Leia o trecho a seguir: “O presidente da República, Jair Bolsonaro, sancionou alteração na Lei de Improbidade Administrativa, que trata de punições a agentes públicos e agentes políticos em práticas de enriquecimento ilícito, dano ao erário ou outras irregularidades contra a Administração Pública que atente contra a probidade administrativa”. PRESIDENTE Bolsonaro sanciona alterações na Lei de Improbidade Administrativa. Secretaria-Geral da Presidência da República, 26 out. 2021. Disponível em: Disponível em: <encurtador.com.br/35cvH>. Acesso em: 25 jan. 2024 A Lei nº 14.230/2021 promoveu alterações na Lei nº 8.429/1992, que dispõe sobre os atos de improbidade administrativa. Entre as mudanças introduzidas, pode-se citar
- A)a inclusão da prática de negar publicidade aos atos oficiais no rol de condutas de improbidade administrativa que atentam contra os princípios da Administração Pública.

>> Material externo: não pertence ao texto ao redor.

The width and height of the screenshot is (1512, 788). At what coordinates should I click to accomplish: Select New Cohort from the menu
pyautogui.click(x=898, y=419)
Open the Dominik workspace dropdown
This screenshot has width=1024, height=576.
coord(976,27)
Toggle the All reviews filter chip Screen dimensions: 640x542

Errada. A publicidade já era tratada no regime da improbidade; não é a principal mudança descrita.
- B)a obrigatoriedade da existência de dolo para a configuração do ato de improbidade administrativa, excluindo atos ocasionados por imprudência, imperícia ou negligência de sua abrangência.
Certa. A exigência de dolo é uma das alterações centrais da reforma.
- C)o afastamento da possibilidade de perda da função pública como sanção para atos de improbidade administrativa.
Errada. A perda da função pública continua possível como sanção.
- D)a modificação do prazo prescricional para a ação de improbidade, unificando-o em cinco anos contados a partir da ocorrência do fato ou, no caso de infrações permanentes, do dia em que cessou a permanência.
Errada. O prazo prescricional foi unificado em 8 anos, não 5.
- E)a autorização para que qualquer pessoa possa representar à autoridade administrativa competente, para que seja instaurada investigação destinada a apurar a prática de ato de improbidade.
Errada. Representação por qualquer pessoa já existia no regime legal.
Gabarito: B
A Lei nº 14.230/2021 reforçou que improbidade administrativa exige dolo. Atos meramente culposos, por imprudência, imperícia ou negligência, deixaram de configurar improbidade, embora possam gerar outras responsabilidades.